Autism spectrum disorder (ASD) is a group of developmental conditions that affect communication and behaviour. It’s called a “developmental condition” because signs show up in the first two years of life.
The symptoms usually include ones that show challenges with social skills, behaviour, speech and non-verbal behaviour. These signs usually appear between the ages of two to three. It can also be found in children as young as 18 months.
Major risk factors for ASD is having a sibling and/or elderly parents with ASD, very low birth weight and a genetic disease like Down syndrome.
Common symptoms for autism differ depending on what kind or level of autism you have. Common symptoms include making little eye contact with people, having difficulty communicating with others and repeating behaviour, words and phrases.
Other symptoms in a child may include:
- Hardly showing enjoyment over things or events.
- Showing facial expressions that don’t match what’s being said by others.
- Not looking at or listening to others when they speak.
- Struggling to have a back and forth conversation.

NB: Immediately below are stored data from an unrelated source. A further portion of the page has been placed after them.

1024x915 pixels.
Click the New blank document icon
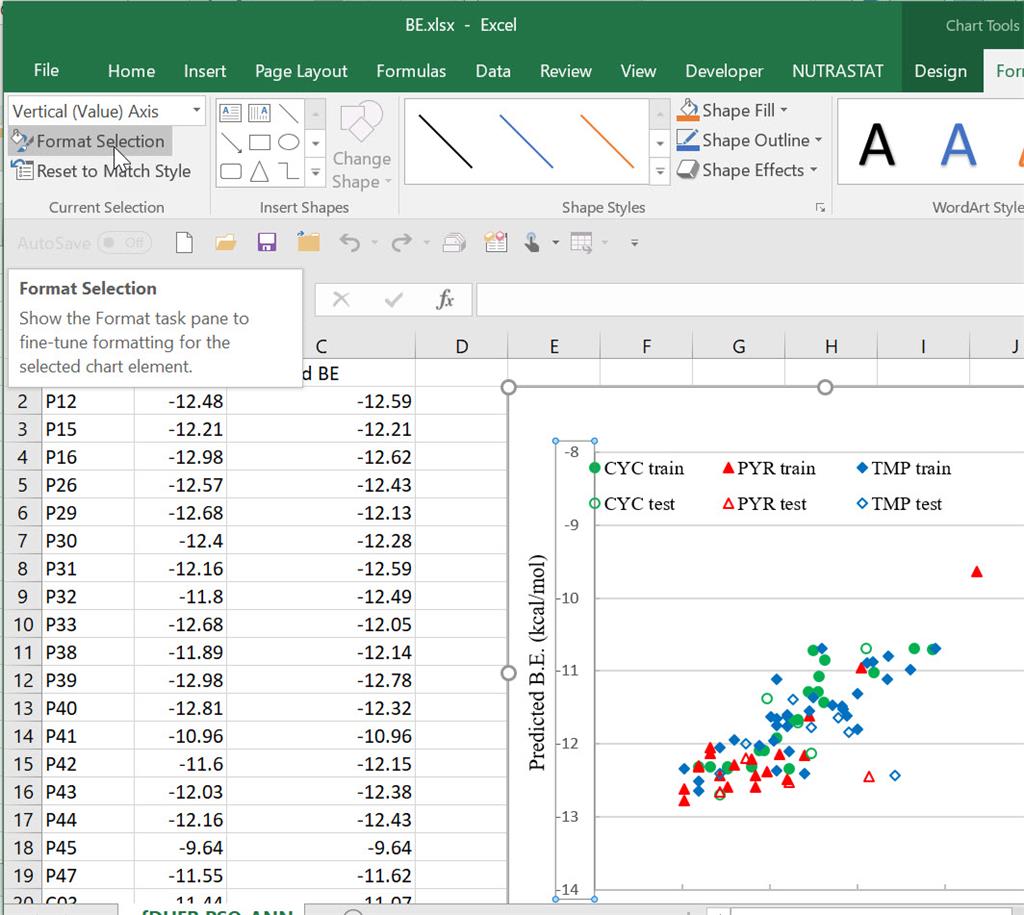click(x=184, y=242)
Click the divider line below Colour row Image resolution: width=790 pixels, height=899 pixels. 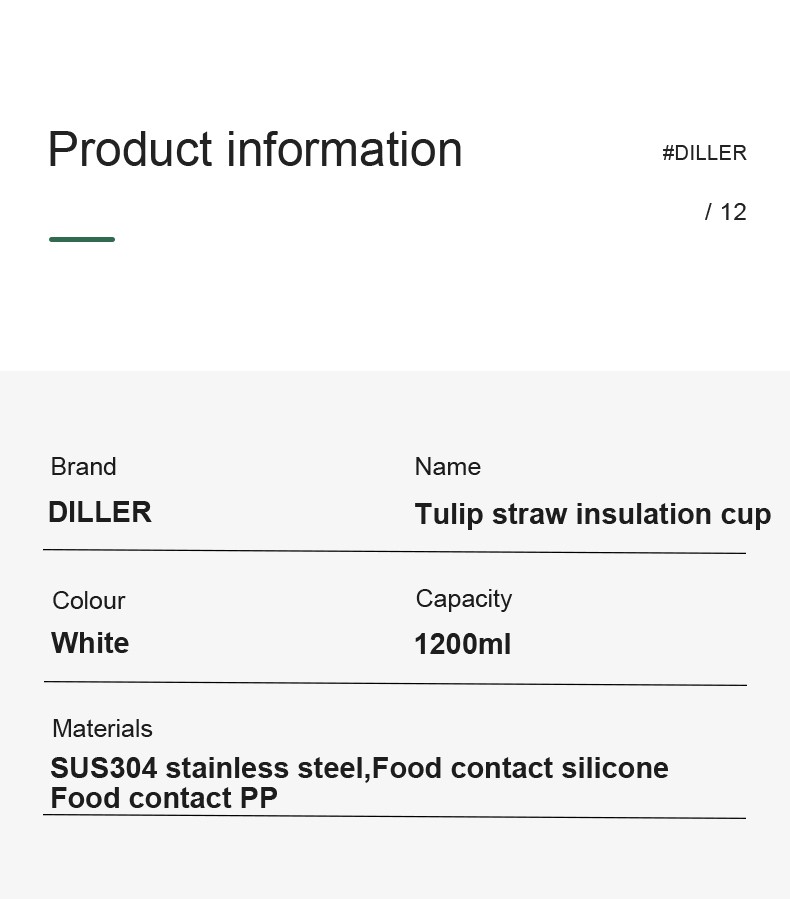point(395,683)
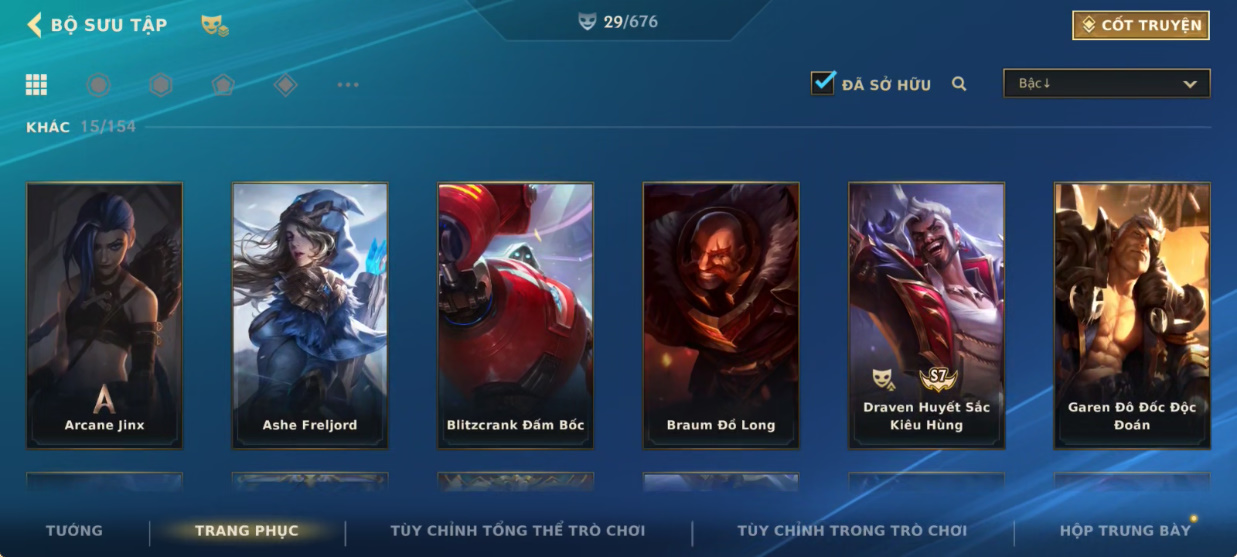The width and height of the screenshot is (1237, 557).
Task: Select the grid all-skins filter icon
Action: pos(37,85)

- Using an unusual tone of voice.
- Struggling to understand another person’s point of view and being unable to understand other people’s actions/reactions.
- Getting upset by slight changes in routine.
- Being highly sensitive to changes in light, noise, clothing and temperature.
Besides these, those on the spectrum may also have strengths like excelling at maths, science music and art. They may also have excellent memories and be able to retain information for long periods.
Diagnosing autism can be difficult as there’s no medical test for it. Doctors usually look at a child’s behaviour and development to check for symptoms. For example, a doctor may play with a child to check how they behave with others and if they struggle to learn. Parents are often interviewed about how their child learns, speaks and behaves. Treatment for autism depends on the needs of the child and the symptoms they suffer from. Although autism can’t be cured, there are a few treatment options to help manage the effects of autism.
How to manage Autism
This helps your child learn life skills he may struggle with, like feeding himself, bathing and interacting with people. It aims to make your child as independent as possible.
Autism can also affect speech, with children either struggling to talk, not talk, grunt, cry or just repeat words that others around them use. A speech therapist can help your child with communication, by teaching them how to use an electronic “talker”, signing, typing, or picture boards. The degree of the intervention depends on the degree of speech impediment, which will be prescribed by the therapist.
Sensory integration therapy
If your child is easily upset by loud sounds, interacting with others or bright lights, this therapy can help him learn to adjust to these kinds of sensory information.
There’s currently no medication that can treat autism. However, certain medication may be given to help manage symptoms like insomnia, depression and trouble focusing.
Good to know
- All children should be checked for any delays or disabilities during regular doctor’s visits. They should be ideally checked at nine months, 18 months, and 24 or 30 months.
- If a child is at high risk for developmental problems, more checks should be done.
- Studies have shown that medication is most effective if done alongside behavioural therapies.